Although aerogels have been fabricated from silica, metal oxides, polymers, and carbon-based materials and are already used in thermal insulation in windows and buildings, tennis racquets, sponges to clean up oil spills, and other products, few scientists have succeeded in making aerogels from carbon nanotubes.

The researchers were able to succeed where so many before them had failed using a wet gel of well-dispersed pristine MWCNTs. After removing the liquid component from the MWCNT wet gel, they were able to create the lightest ever free-standing MWCNT aerogel monolith with a density of 4 mg/cm3.

MWCNT aerogels infused with a plastic material are flexible, like a spring that can be stretched thousands of times, and if the nanotubes in a one-ounce cube were unraveled and placed side-to-side and end-to-end, they would carpet three football fields. The MWCNT aerogels are also excellent conductors of electricity, which is what makes them ideal for sensing applications and offers great potential for their use in electronics components.

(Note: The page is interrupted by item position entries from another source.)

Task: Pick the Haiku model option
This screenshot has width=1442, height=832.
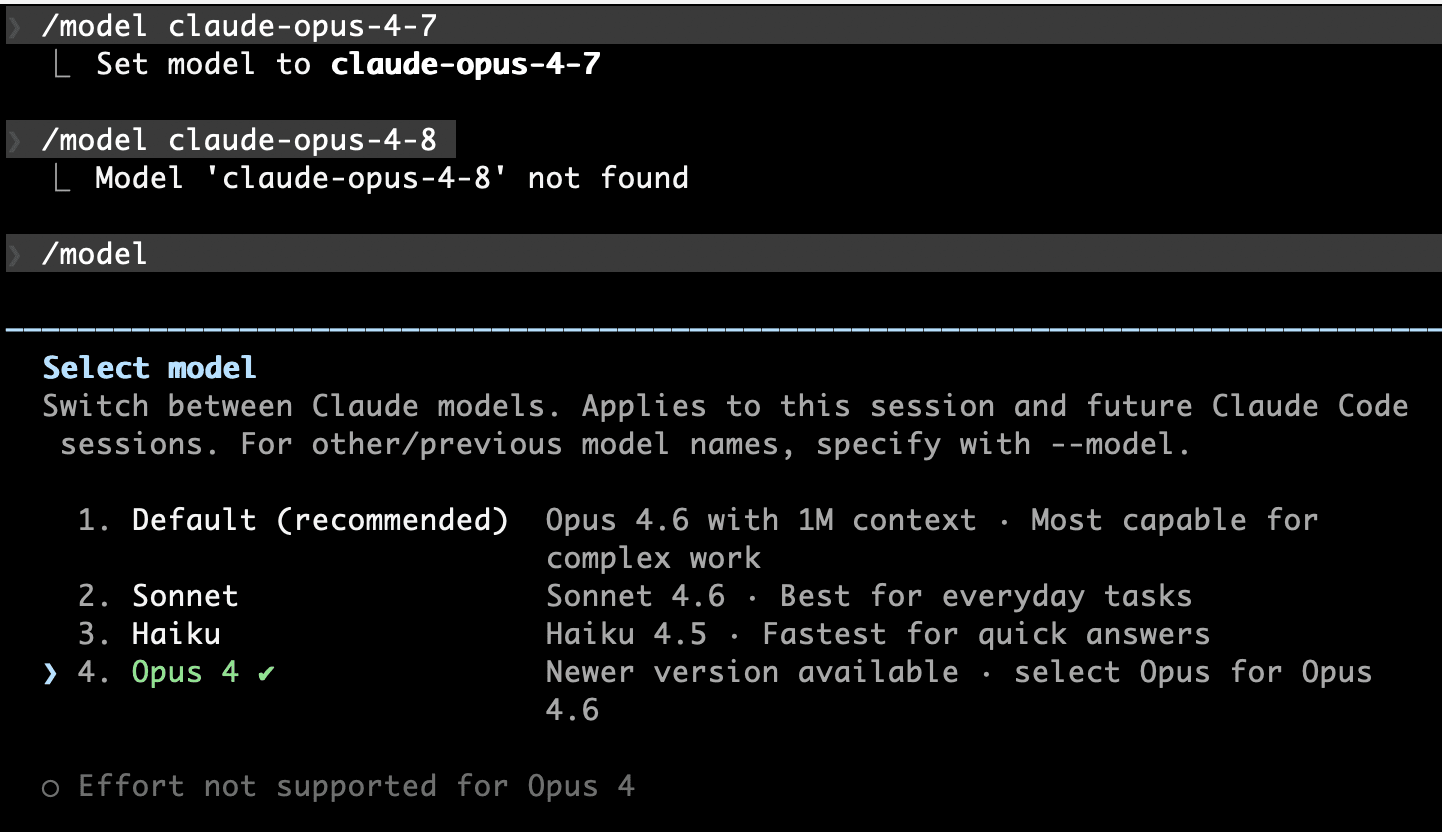Action: [x=176, y=634]
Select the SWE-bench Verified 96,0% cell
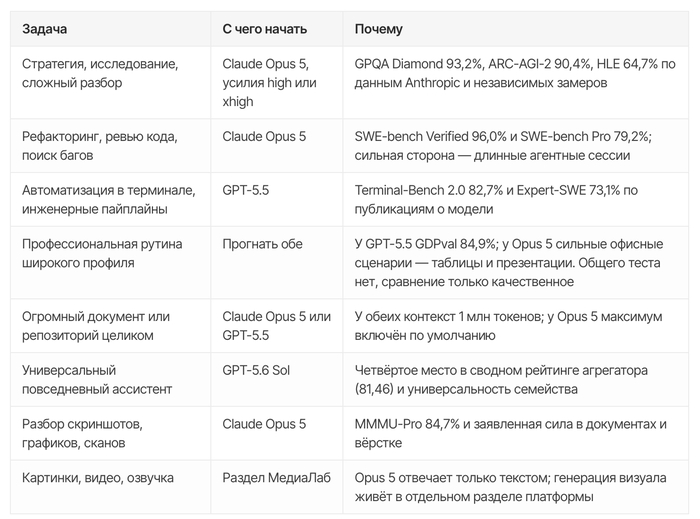Screen dimensions: 700x519 tap(516, 146)
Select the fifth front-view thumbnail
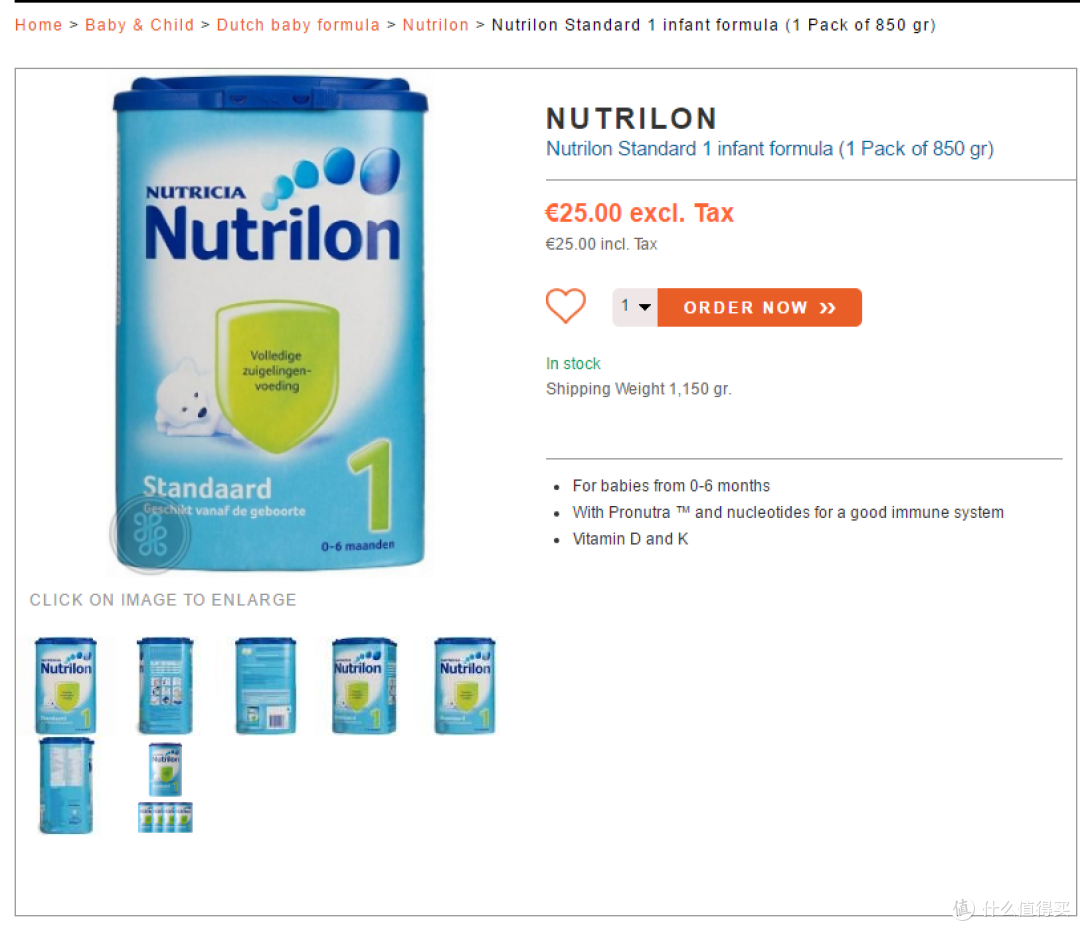Screen dimensions: 1080x931 click(x=464, y=685)
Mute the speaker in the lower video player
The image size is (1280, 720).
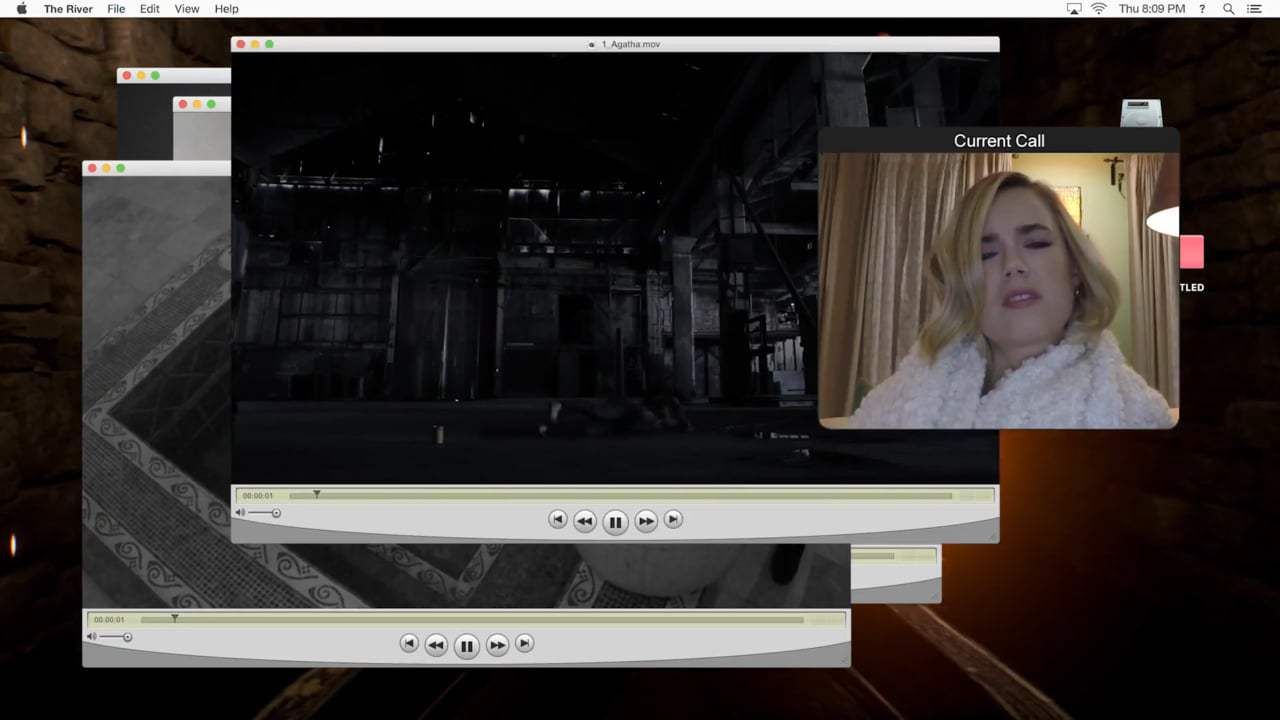pos(92,636)
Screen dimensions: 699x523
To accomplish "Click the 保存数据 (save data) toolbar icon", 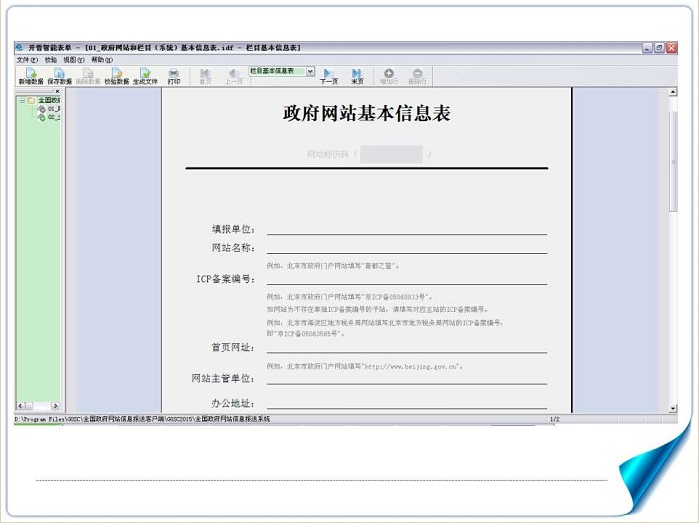I will (x=59, y=76).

A report describing the process for making MWCNT aerogels and tests to determine their properties appears in ACS Nano.

2 comments:

A said...

Can you spray form objects? I know this is a very vague question, But I just want to know if you could spray form an object 46" X 10" X >.5" (LWH). 230 cubic inches of spray form carbon nano tubes in roughly those dimensions. Whats the $$ ching ching $$ on that? Would you require a substrate of sorts?

A said...

I just want to know if you can spray form objects. I want to create an object 47" x 10" X <.5". That's what, 235 cubic inches of spray form carbon nano tubes. That should weigh about 940mgs by your claim perhaps even less. I'm very curious about this stuff. I have other ideas and questions.